How can I integrate the OpenAI API with Python?
Integrating the OpenAI API with Python is straightforward. You need to install the OpenAI Python client, which can be done using pip. Once installed, you can import the OpenAI library in your Python script and use it to send requests to the API. You’ll also need to set your API key, which you can get from the OpenAI website.
What are some examples of tasks that can be accomplished using the OpenAI API?
The OpenAI API can be used for a wide range of tasks. For instance, it can be used for text generation, where it can generate human-like text based on a prompt. It can also be used for translation, summarization, and sentiment analysis. In the context of data analysis, it can be used to analyze text data, extract insights, and make predictions.
Are there any limitations to using the OpenAI API?
While the OpenAI API is powerful, it does have some limitations. For instance, there are rate limits on how many requests you can send to the API per minute. Also, the API is not free, and the cost can add up if you’re processing large volumes of data. Lastly, while the API is generally accurate, it’s not infallible and the results should be used as part of a broader analysis strategy.
How can I troubleshoot issues when using the OpenAI API?
If you encounter issues when using the OpenAI API, there are several steps you can take. Firstly, check the error message, as it often provides clues about what went wrong. You can also refer to the API documentation, which provides detailed information about how to use the API and troubleshoot common issues. If you’re still stuck, you can reach out to the OpenAI community for help.

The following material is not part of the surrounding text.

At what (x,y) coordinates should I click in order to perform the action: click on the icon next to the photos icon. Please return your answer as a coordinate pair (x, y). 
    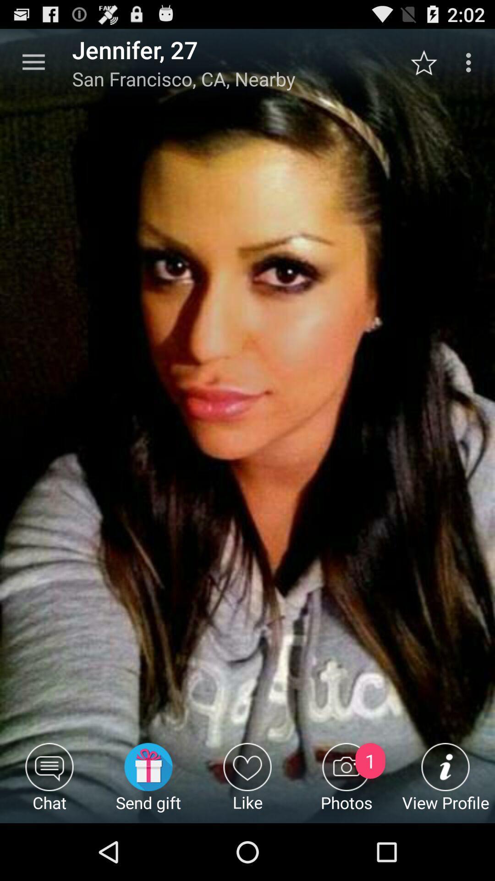
    Looking at the image, I should click on (445, 782).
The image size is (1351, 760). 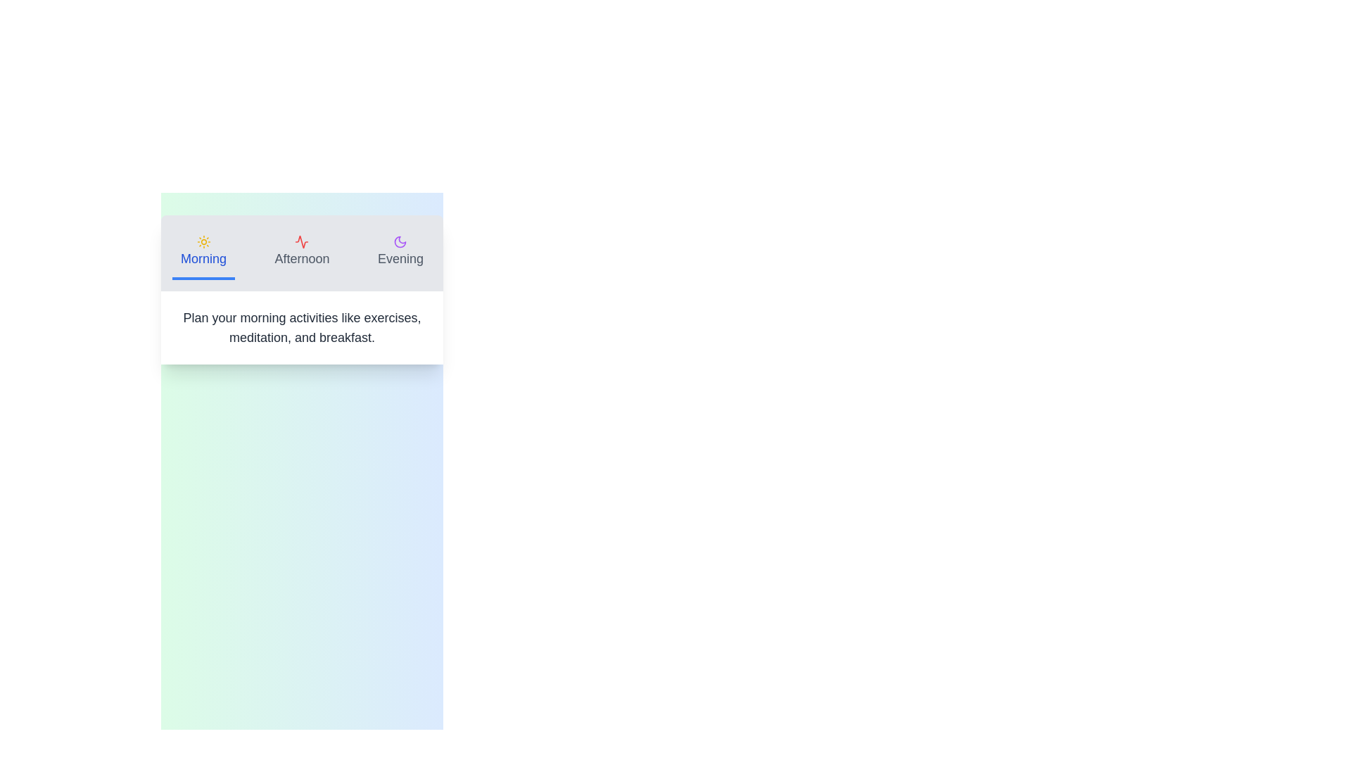 What do you see at coordinates (301, 252) in the screenshot?
I see `the Afternoon tab by clicking on its button` at bounding box center [301, 252].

How secure is the OpenAI API?
The OpenAI API is designed with security in mind. All data sent to the API is encrypted in transit, and OpenAI has strict policies in place to protect your data. However, as with any online service, it’s important to use the API responsibly and follow best practices for data security.
Can I use the OpenAI API for commercial purposes?
Yes, you can use the OpenAI API for commercial purposes. However, you should be aware that there are costs associated with using the API, and you should review the API’s terms of service to ensure your intended use is compliant.
What is the future of the OpenAI API?
The future of the OpenAI API is promising. OpenAI is continually improving its models and expanding the capabilities of the API. As machine learning and AI continue to advance, we can expect the API to become even more powerful and versatile.
I'm a full-stack developer with 3 years of experience with PHP, Python, Javascript and CSS. I love blogging about web development, application development and machine learning.